DIRECTIONS FOR THIS TASK: In the records, swap "Click" for "Tap" and write every line out again with nothing else changed. Leave the pictures out.

* Begin TASK INPUTS *

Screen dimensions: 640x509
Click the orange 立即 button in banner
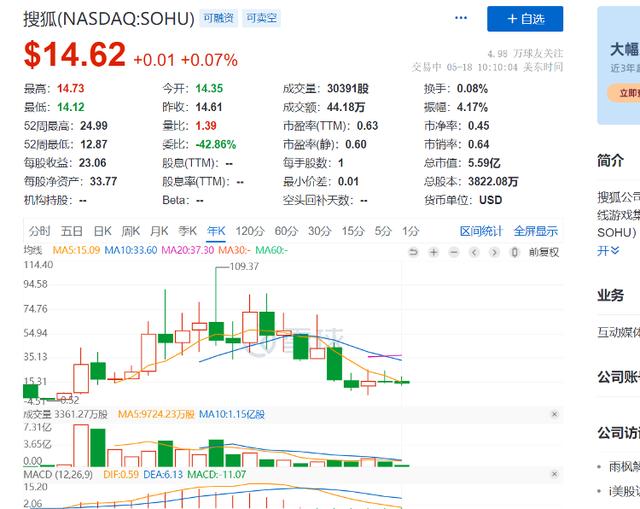626,92
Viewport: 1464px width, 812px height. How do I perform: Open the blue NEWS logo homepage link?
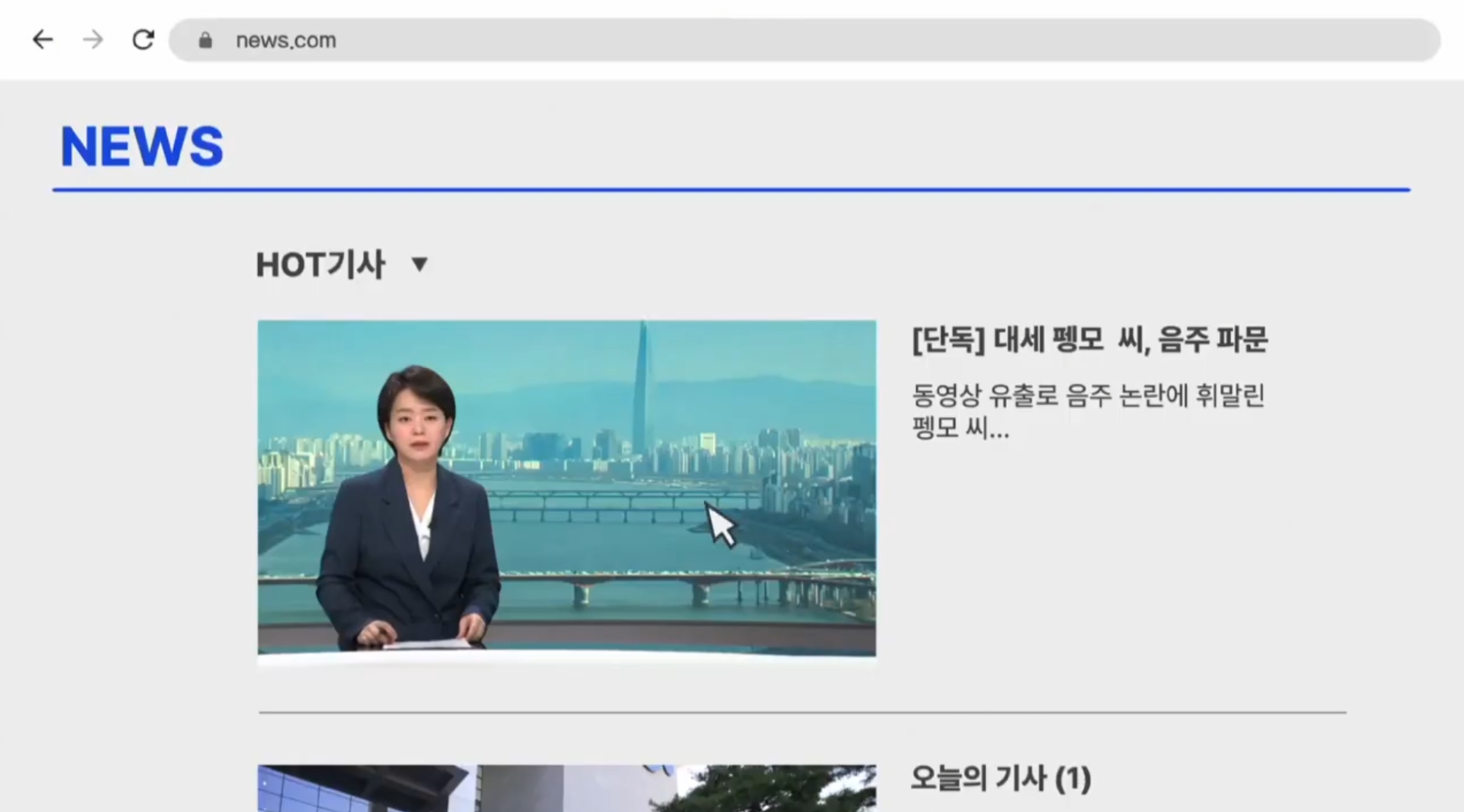pos(142,146)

* End TASK INPUTS *

THE ANSWER:
Screen dimensions: 640x509
Tap the orange 立即 button in banner
626,92
Viewport: 1464px width, 812px height. How do I perform: Open the blue NEWS logo homepage link?
pos(142,146)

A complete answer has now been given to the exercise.